WhatsApp’s newly launched payment service in Brazil is under threat. On Tuesday, The country’s central bank ordered Visa and Mastercard to shut down the project with the Facebook-owned chat app, citing concerns over its anti-competitive nature.
Brazil was the second country after India to get WhatsApp’s payments feature when it launched on June 15. But now, its future is uncertain.
In a statement, the bank said that this decision is to preserve an adequate competitive environment:
The reason for the central bank’s decision is to preserve an adequate competitive environment, ensuring an interoperable, fast, secure, transparent, open and economical payment system.
The central bank has also raised privacy concerns regarding the service.
According to Brazilian outlet Folha de Sao Paulo, the company will have to appeal against the decision to the Administrative Council for Economic Defence.
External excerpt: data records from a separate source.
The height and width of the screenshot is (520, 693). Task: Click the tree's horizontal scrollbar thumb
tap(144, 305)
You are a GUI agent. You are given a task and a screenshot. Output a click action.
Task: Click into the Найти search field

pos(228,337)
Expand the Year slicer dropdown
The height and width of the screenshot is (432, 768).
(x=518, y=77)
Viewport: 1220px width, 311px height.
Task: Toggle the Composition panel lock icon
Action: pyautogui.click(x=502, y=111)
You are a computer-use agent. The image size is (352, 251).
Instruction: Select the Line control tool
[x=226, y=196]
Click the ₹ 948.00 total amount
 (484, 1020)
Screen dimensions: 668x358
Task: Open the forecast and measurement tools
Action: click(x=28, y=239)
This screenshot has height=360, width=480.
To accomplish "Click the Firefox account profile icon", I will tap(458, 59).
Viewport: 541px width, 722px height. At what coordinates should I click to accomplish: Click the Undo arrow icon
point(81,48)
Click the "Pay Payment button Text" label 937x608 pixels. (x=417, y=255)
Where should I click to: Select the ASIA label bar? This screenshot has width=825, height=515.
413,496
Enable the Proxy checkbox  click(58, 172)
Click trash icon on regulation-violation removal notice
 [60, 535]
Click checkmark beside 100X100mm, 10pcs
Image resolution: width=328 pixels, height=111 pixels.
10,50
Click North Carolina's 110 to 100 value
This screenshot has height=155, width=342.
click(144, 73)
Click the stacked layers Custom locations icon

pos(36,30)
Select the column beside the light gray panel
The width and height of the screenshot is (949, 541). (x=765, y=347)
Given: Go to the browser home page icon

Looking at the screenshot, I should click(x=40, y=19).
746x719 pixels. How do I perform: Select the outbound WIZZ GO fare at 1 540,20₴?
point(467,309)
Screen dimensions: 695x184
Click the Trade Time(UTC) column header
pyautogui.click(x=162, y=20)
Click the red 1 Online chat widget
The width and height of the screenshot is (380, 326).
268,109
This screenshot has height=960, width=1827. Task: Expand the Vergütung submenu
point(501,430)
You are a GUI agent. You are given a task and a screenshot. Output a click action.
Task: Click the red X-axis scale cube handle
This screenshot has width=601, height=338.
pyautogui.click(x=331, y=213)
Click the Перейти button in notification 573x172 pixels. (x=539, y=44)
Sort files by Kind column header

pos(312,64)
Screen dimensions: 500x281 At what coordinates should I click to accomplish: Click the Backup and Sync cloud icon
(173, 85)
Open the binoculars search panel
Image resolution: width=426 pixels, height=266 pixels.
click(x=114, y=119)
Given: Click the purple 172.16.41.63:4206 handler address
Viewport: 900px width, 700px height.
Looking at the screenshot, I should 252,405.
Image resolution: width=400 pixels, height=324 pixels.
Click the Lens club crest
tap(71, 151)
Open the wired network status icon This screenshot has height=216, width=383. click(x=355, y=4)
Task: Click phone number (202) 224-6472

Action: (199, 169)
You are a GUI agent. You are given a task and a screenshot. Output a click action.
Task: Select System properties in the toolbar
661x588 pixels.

It noted that regardless of the appeal’s outcome, the country’s court will open a case to decide if WhatsApp and its partners should’ve notified authorities of the payments service’s launch in advance.
In a statement, a WhatsApp spokesperson said that the company will continue to work with the central bank:
Our goal is to provide digital payments to all WhatsApp users in Brazil using an open model and we will continue to work with local partners and the Central Bank to make this possible. In addition, we support the Central Bank’s PIX project on digital payments and together with our partners are committed to work with the Central Bank to integrate our systems when PIX becomes available.
Brazil’s not the only country where the chat app is facing regulatory hurdles. Nearly two years after launching WhatsApp Pay in test mode in India, the service is stuck in the same phase due to pending approvals from authorities there.
Brazil is WhatsApp’s second-biggest market in the world with more than 120 million users.